> PASSAGE TO READ

+ + + + +

Jon hit the nail on head here - there hasn't been any reason not to bump the GuC
version / change the interface until there is code upstream using the GuC. Once
we push something that totally changes. Once SRIOV lands we literally can't the
interface without breaking the world. Our goal is to this right before
somethings lands, hence the high version number.

Matt

> We have been using GuC as the sole mechanism for submission on Windows since Gen8, and it has proven very reliable. This is in large part because it is simple, and designed from day 1 as a cohesive solution alongside the hardware.
> 
> Will there be bugs in the future? Of course. It's a new i915 backend. There are bugs in the execlist backend too, and the runlist backend, and the majority of real-world software ever written. But the i915 GuC backend is way simpler than execlist, much easier to understand, and therefore much easier to maintain. It's a net win for i915 and Linux.

+ + + + +

> GOALS
• a. Answer these questions using the GuC discussion.
(i) Since which generation has GuC been the sole mechanism for submission on Windows?
(ii) Besides the execlist backend, which other backend is named as also having bugs?
(iii) Which backend is described as way simpler than execlist?
• b. Continue the GuC discussion from the point where it stops.

> Pointing records for text and elements

+ + + + +

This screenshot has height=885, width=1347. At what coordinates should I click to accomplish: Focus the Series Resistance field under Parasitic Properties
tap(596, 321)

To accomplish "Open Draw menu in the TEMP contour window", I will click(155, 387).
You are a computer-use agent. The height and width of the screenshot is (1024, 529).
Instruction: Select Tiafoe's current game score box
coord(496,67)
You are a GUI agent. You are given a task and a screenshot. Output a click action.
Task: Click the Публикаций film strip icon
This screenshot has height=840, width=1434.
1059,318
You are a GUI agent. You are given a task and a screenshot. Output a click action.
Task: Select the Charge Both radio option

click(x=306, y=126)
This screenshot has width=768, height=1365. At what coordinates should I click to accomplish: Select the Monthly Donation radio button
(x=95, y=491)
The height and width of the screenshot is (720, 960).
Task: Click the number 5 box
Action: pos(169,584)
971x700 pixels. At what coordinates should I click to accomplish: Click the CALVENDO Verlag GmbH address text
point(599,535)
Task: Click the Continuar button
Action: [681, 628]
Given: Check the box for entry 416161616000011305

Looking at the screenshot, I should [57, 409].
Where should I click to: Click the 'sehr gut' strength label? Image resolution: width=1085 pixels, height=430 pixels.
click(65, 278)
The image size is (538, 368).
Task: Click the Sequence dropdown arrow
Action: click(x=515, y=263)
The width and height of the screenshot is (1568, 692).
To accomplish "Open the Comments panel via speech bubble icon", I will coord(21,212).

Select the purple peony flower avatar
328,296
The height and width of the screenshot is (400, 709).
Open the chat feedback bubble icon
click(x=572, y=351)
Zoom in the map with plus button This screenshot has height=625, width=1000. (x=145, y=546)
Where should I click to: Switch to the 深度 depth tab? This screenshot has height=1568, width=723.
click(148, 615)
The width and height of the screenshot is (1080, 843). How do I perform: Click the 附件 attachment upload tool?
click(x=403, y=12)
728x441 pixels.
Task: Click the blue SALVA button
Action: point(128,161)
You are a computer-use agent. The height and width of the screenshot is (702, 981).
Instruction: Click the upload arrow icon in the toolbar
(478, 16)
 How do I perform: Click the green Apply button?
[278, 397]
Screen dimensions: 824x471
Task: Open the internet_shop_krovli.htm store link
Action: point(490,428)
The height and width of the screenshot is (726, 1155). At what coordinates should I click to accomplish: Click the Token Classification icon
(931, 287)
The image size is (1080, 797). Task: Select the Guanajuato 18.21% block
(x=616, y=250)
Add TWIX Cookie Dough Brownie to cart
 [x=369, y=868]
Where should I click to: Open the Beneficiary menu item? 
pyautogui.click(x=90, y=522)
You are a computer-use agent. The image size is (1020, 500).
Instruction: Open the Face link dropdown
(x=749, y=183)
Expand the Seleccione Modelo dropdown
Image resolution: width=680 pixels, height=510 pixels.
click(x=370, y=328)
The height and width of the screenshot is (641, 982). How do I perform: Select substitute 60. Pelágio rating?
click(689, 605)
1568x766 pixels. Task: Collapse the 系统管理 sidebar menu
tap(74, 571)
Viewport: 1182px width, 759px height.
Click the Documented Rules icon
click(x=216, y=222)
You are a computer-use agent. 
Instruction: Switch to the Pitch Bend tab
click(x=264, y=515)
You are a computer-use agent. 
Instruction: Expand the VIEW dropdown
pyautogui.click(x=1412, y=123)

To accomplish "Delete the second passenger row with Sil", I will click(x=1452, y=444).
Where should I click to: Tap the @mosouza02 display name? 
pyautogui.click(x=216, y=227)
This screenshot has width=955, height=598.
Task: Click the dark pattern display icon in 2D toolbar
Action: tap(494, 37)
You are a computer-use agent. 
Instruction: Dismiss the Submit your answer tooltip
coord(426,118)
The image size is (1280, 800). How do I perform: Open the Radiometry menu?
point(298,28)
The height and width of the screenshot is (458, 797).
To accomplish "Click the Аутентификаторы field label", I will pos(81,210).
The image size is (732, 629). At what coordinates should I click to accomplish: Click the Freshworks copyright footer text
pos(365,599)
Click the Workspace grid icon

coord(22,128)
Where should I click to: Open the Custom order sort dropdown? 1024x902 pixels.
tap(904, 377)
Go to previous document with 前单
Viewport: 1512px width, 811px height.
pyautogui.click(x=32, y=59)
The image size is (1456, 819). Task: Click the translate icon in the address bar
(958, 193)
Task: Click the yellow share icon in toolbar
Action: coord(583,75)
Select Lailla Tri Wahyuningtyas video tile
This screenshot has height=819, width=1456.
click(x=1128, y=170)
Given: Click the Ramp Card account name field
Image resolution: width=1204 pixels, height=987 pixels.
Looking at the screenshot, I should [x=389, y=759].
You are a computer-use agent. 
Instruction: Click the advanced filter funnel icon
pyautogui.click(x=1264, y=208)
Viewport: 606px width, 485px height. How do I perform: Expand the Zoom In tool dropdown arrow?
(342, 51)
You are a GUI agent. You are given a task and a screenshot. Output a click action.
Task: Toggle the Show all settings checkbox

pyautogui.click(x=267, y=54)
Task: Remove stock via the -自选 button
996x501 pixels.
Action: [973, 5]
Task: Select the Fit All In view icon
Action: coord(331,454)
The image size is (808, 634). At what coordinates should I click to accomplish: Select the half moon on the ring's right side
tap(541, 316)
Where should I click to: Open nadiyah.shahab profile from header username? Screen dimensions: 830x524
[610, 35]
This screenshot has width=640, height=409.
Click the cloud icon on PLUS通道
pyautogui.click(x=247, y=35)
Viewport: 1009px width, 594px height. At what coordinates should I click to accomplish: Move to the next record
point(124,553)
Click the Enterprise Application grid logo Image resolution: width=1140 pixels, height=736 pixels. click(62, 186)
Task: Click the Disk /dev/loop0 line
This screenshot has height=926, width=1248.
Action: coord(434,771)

+ + + + +

> THE ANSWERS
• a.
(i) Gen8
(ii) The runlist backend
(iii) The i915 GuC backend

• b.
> 
> Jon
Martin Peres May 12, 2021, 6:26 a.m. UTC | #13
On 11/05/2021 19:39, Matthew Brost wrote:
> On Tue, May 11, 2021 at 08:26:59AM -0700, Bloomfield, Jon wrote:
>>> -----Original Message-----
>>> From: Martin Peres <martin.peres@free.fr>
>>> Sent: Tuesday, May 11, 2021 1:06 AM
>>> To: Daniel Vetter <daniel@ffwll.ch>
>>> Cc: Jason Ekstrand <jason@jlekstrand.net>; Brost, Matthew
>>> <matthew.brost@intel.com>; intel-gfx <intel-gfx@lists.freedesktop.org>;
>>> dri-devel <dri-devel@lists.freedesktop.org>; Ursulin, Tvrtko
>>> <tvrtko.ursulin@intel.com>; Ekstrand, Jason <jason.ekstrand@intel.com>;
>>> Ceraolo Spurio, Daniele <daniele.ceraolospurio@intel.com>; Bloomfield, Jon
>>> <jon.bloomfield@intel.com>; Vetter, Daniel <daniel.vetter@intel.com>;
>>> Harrison, John C <john.c.harrison@intel.com>
>>> Subject: Re: [RFC PATCH 00/97] Basic GuC submission support in the i915
>>>
>>> On 10/05/2021 19:33, Daniel Vetter wrote:
>>>> On Mon, May 10, 2021 at 3:55 PM Martin Peres <martin.peres@free.fr>
>>> wrote:
>>>>>
>>>>> On 10/05/2021 02:11, Jason Ekstrand wrote:
>>>>>> On May 9, 2021 12:12:36 Martin Peres <martin.peres@free.fr> wrote:
>>>>>>
>>>>>>> Hi,
>>>>>>>
>>>>>>> On 06/05/2021 22:13, Matthew Brost wrote:
>>>>>>>> Basic GuC submission support. This is the first bullet point in the
>>>>>>>> upstreaming plan covered in the following RFC [1].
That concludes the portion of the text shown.